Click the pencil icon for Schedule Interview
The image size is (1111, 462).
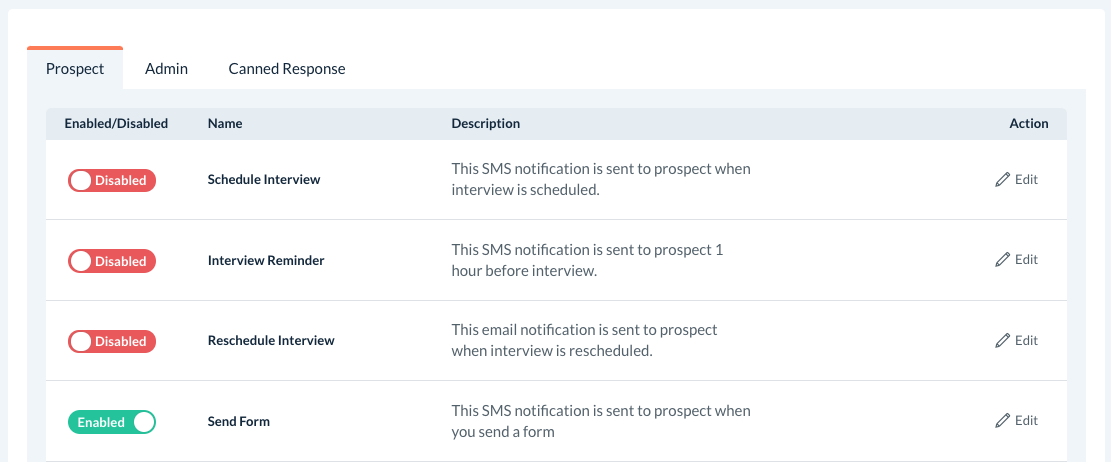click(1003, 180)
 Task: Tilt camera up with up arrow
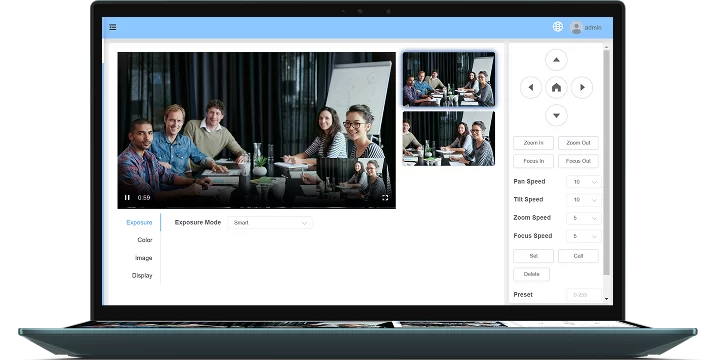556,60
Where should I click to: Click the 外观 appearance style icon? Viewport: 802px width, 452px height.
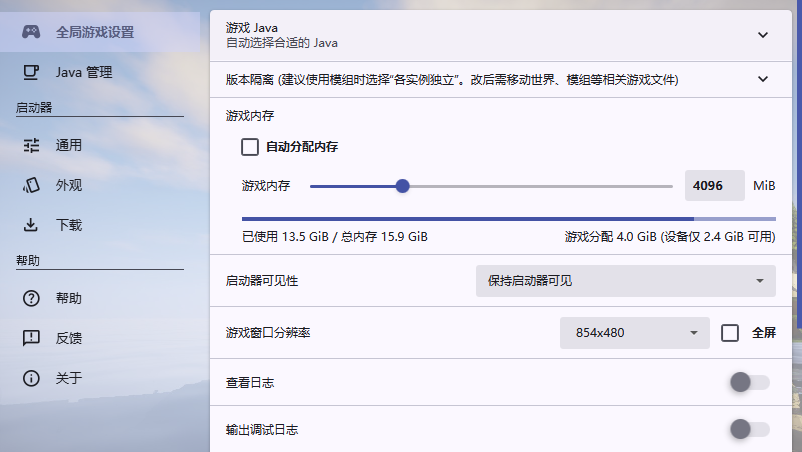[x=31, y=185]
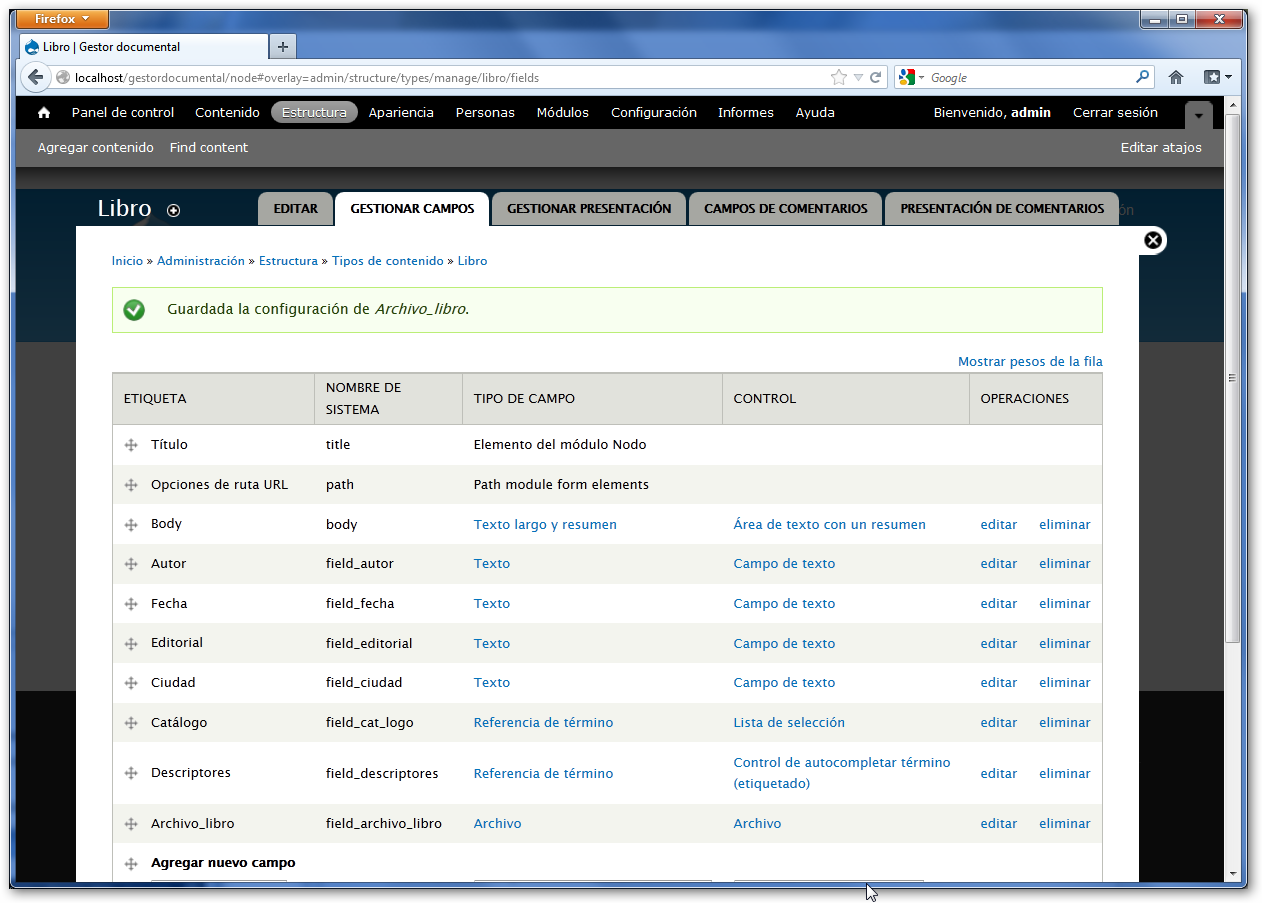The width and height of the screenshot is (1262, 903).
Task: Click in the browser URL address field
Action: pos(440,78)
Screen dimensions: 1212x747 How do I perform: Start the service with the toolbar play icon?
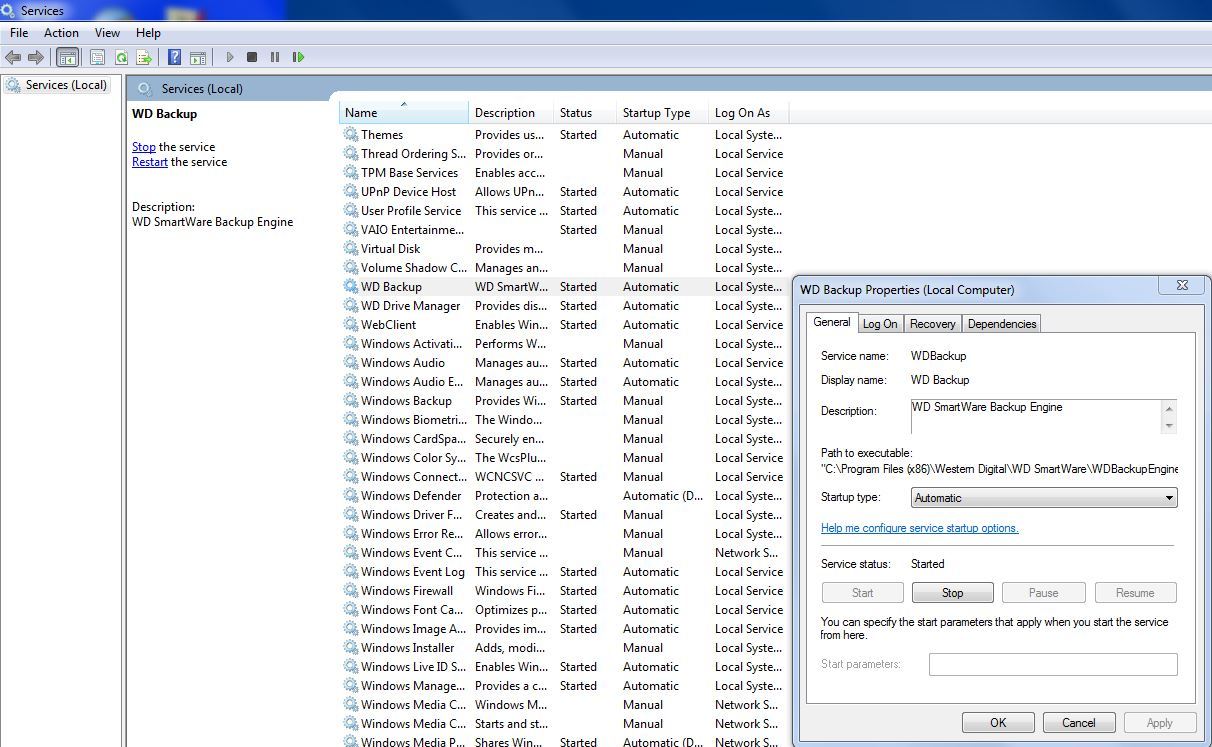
• • • •
• **Instructions to follow**
Quote the material exactly. Pictures stay out.

• **Answer below**
Click the pencil icon for Schedule Interview
The image size is (1111, 462).
click(1003, 180)
 Task: Tilt camera up with up arrow
556,60
Where should I click to: Click the 外观 appearance style icon? Viewport: 802px width, 452px height.
[x=31, y=185]
The width and height of the screenshot is (1262, 903).
Task: Click in the browser URL address field
Action: pos(440,78)
Screen dimensions: 1212x747 How do I perform: Start the service with the toolbar play icon?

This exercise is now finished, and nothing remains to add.